**INSTRUCTIONS FOR THE TASK**
Each line of the data below containing "icon" needs to be listed.

**EXTRACTED ENTRIES**
######

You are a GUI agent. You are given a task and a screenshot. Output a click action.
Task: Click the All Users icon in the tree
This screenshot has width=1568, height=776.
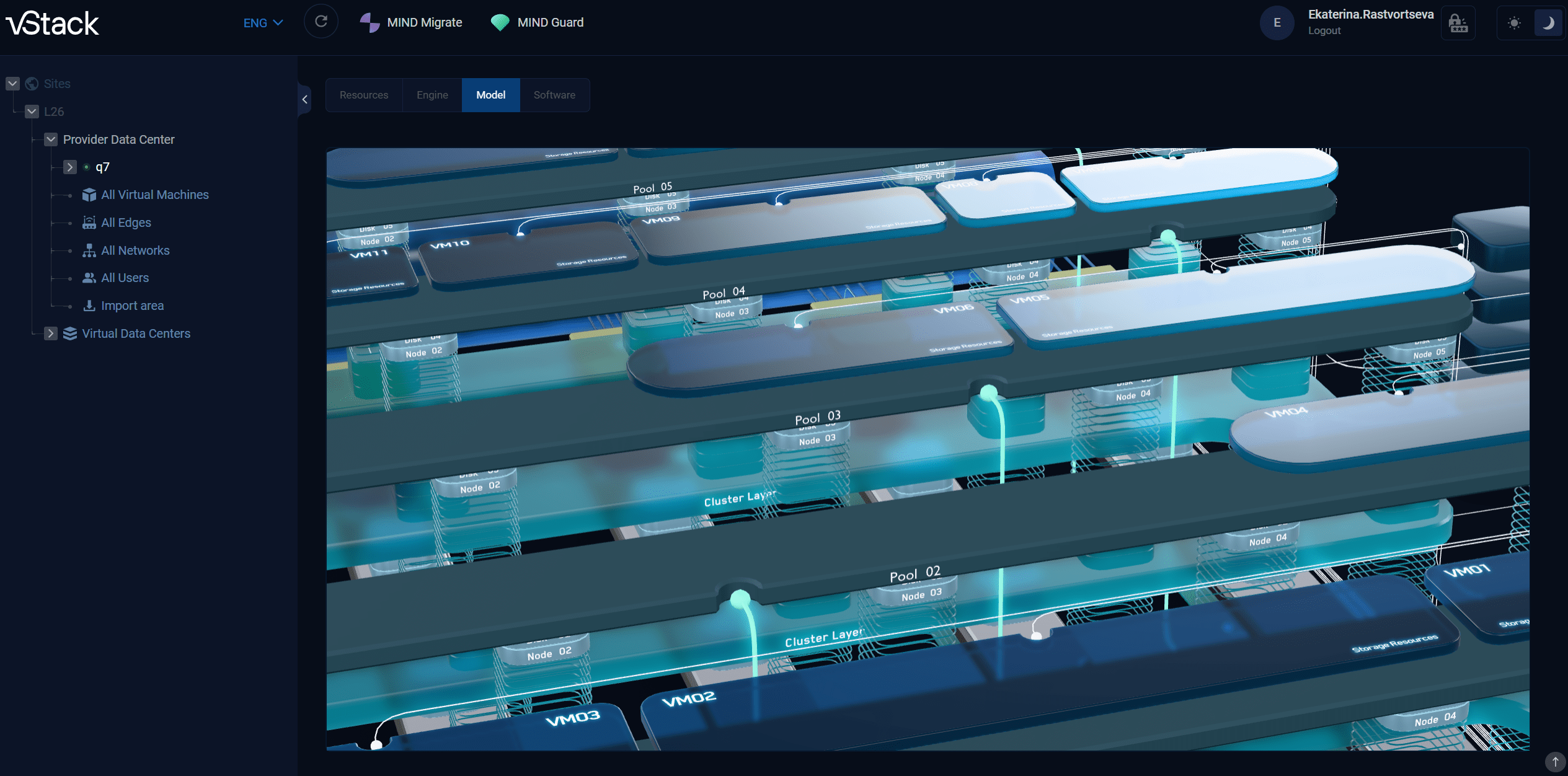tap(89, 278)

######

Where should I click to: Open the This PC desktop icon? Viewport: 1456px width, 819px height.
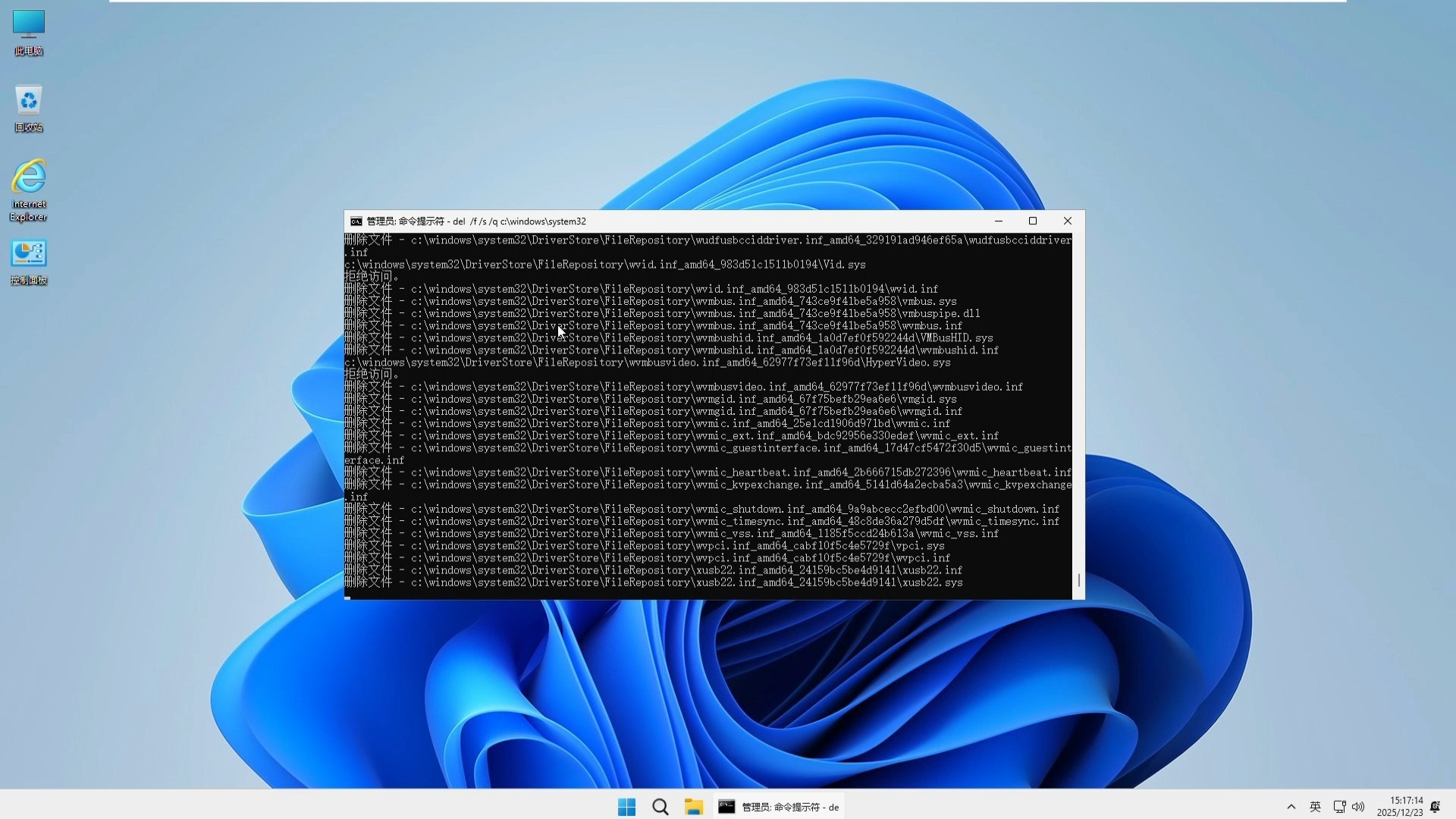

######

**ANSWER TO THIS TASK**
Task: Click the All Users icon in the tree
Where should I click to: Open the This PC desktop icon? Viewport: 1456px width, 819px height.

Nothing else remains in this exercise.